___ Material provided

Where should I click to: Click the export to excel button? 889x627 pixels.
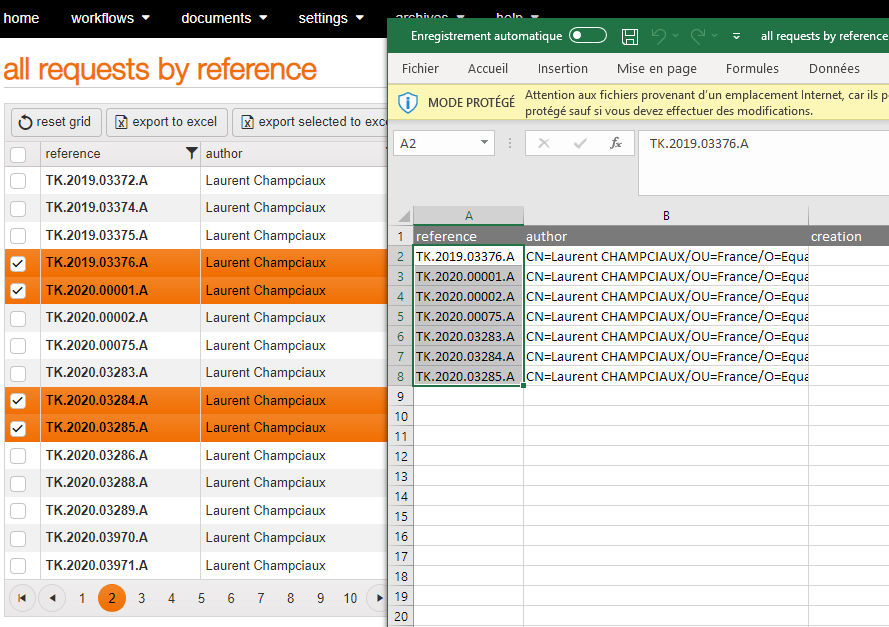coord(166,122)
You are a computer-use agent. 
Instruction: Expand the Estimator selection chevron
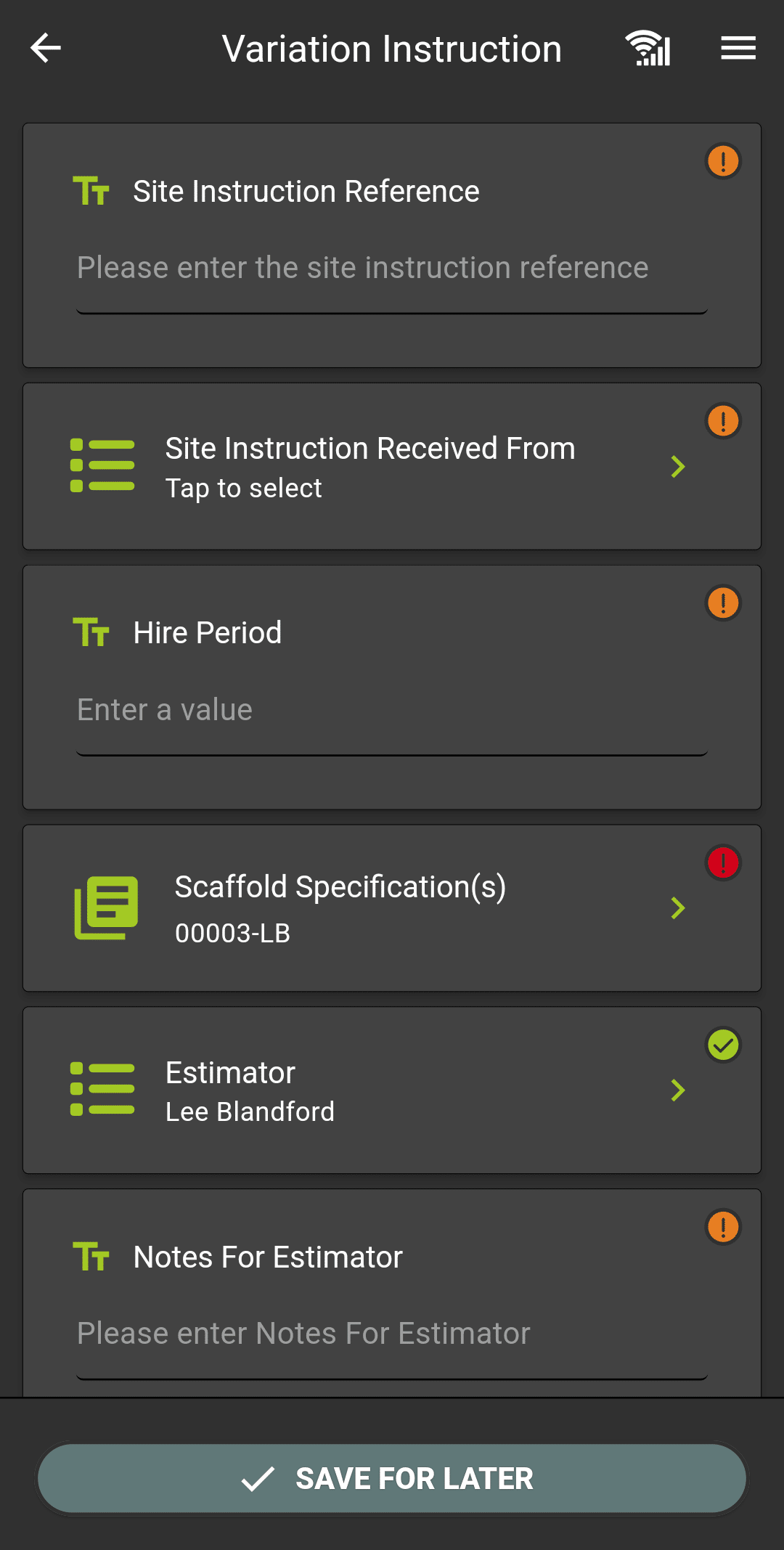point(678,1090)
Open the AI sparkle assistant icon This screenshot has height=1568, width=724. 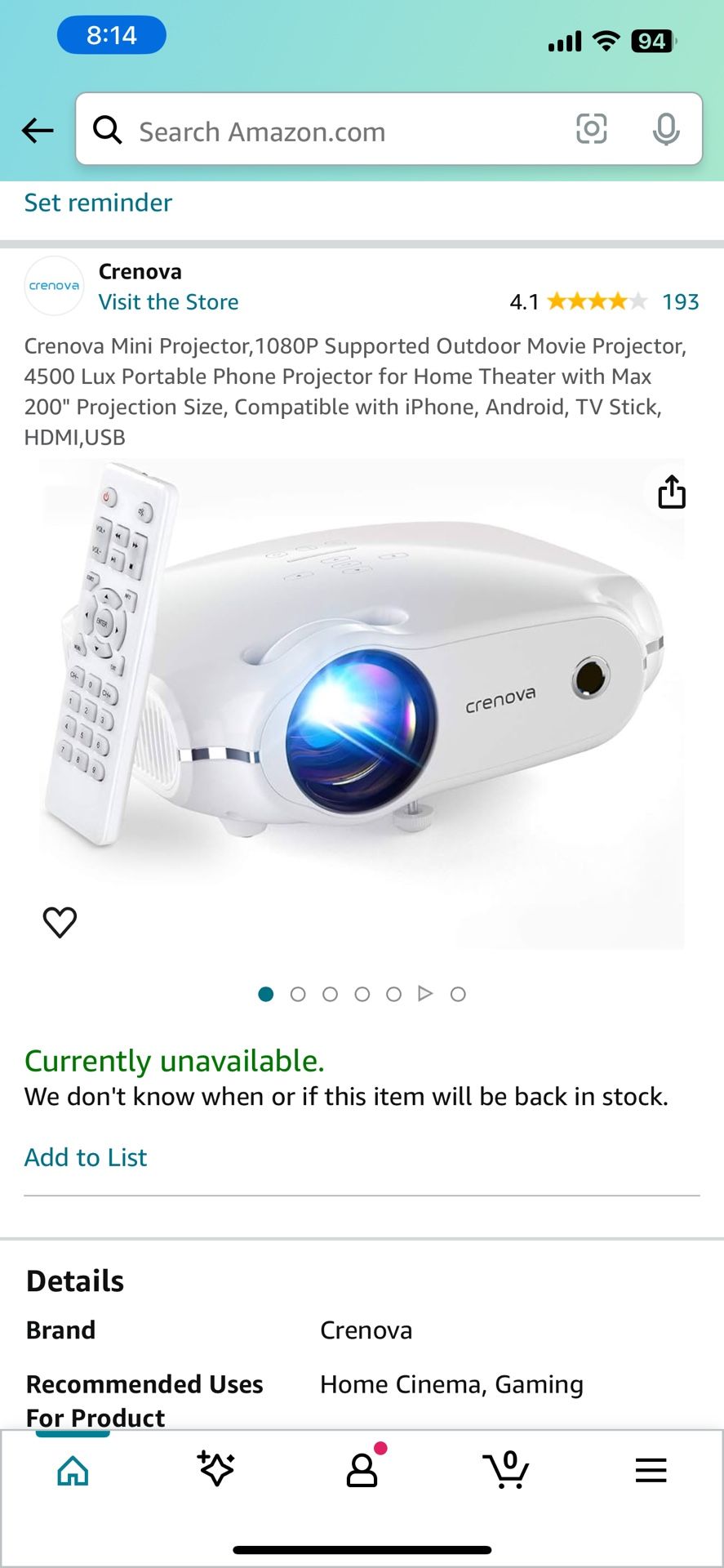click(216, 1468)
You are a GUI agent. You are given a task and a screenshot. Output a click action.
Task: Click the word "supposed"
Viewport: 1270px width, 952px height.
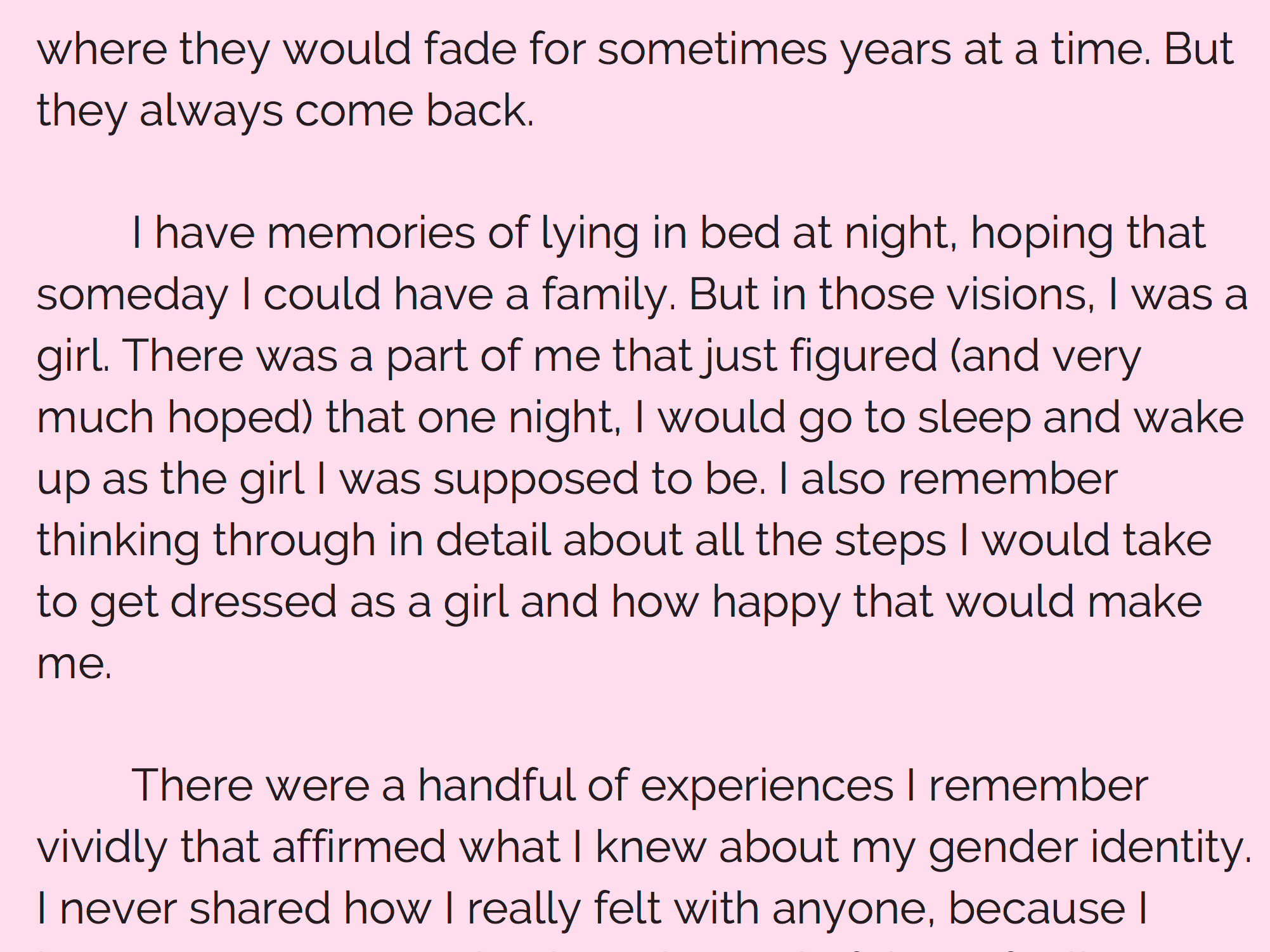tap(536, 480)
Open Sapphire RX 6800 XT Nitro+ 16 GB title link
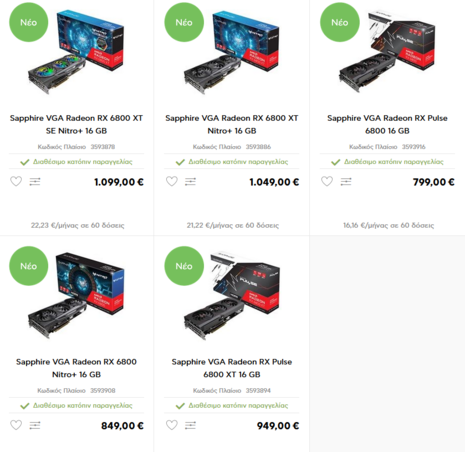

______

*What the task asks*. Beginning with the line that has "You are a GUI", repeat each remaining line of the data above word for word, keeping pictures out.

*Exercise answer*.
You are a GUI agent. You are given a task and a screenshot. Output a click action.
Task: Click the word "supposed"
Viewport: 1270px width, 952px height.
tap(536, 480)
Open Sapphire RX 6800 XT Nitro+ 16 GB title link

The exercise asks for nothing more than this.